Enhanced phase separation of BRD4S derived from CDK12 inactivation-induced IPA drives cancer metastasis

CDK12 gene is frequently deleted/mutated in human cancers and CDK12 loss associates with intronic polyadenylation (IPA). Here, we show that CDK12 deficiency induces IPA usage in BRD4 gene locus and expression of the BRD4 short form (BRD4S). Different from the full-length BRD4 (BRD4L) that possesses a C-terminal intrinsically disordered region (IDR), surprisingly, BRD4S has a greater capacity to form phase separation in a manner dependent on oligomerization mediated by a base-interacting structural domain (BID).

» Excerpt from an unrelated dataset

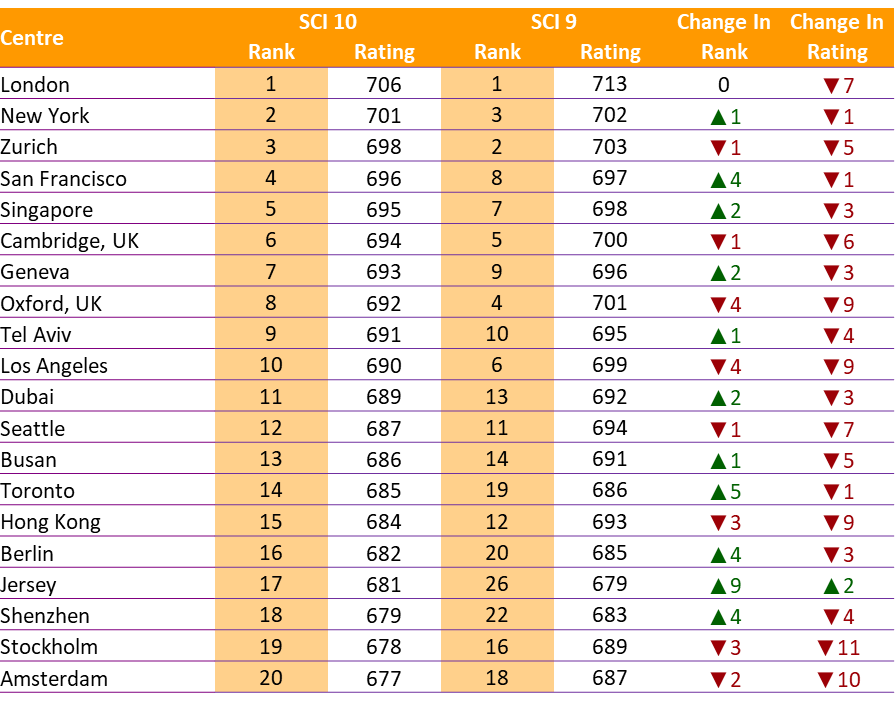The image size is (895, 707).
Task: Click the Change In Rank column header
Action: pos(724,37)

Through CUT&Tag profiling, we identify BRD4S specifically binds to the promoters of and transcriptionally upregulates TGF-ß signaling genes including TGFB2 and LTBP1. Our study identifies IPA usage at the BRD4 gene locus as a previously unrecognized mechanism responsible for BRD4S genesis. Our findings also reveal an essential role of BRD4S condensation formation and a unique ability of BRD4S to turn on TGF-ß signaling gene expression. Overall design: Genome-wide binding profiling of BRD4L and BRD4S by CUT&Tag in OVCAR8 cells ectopically expressing FLAG-tagged BRD4L or BRD4S individually.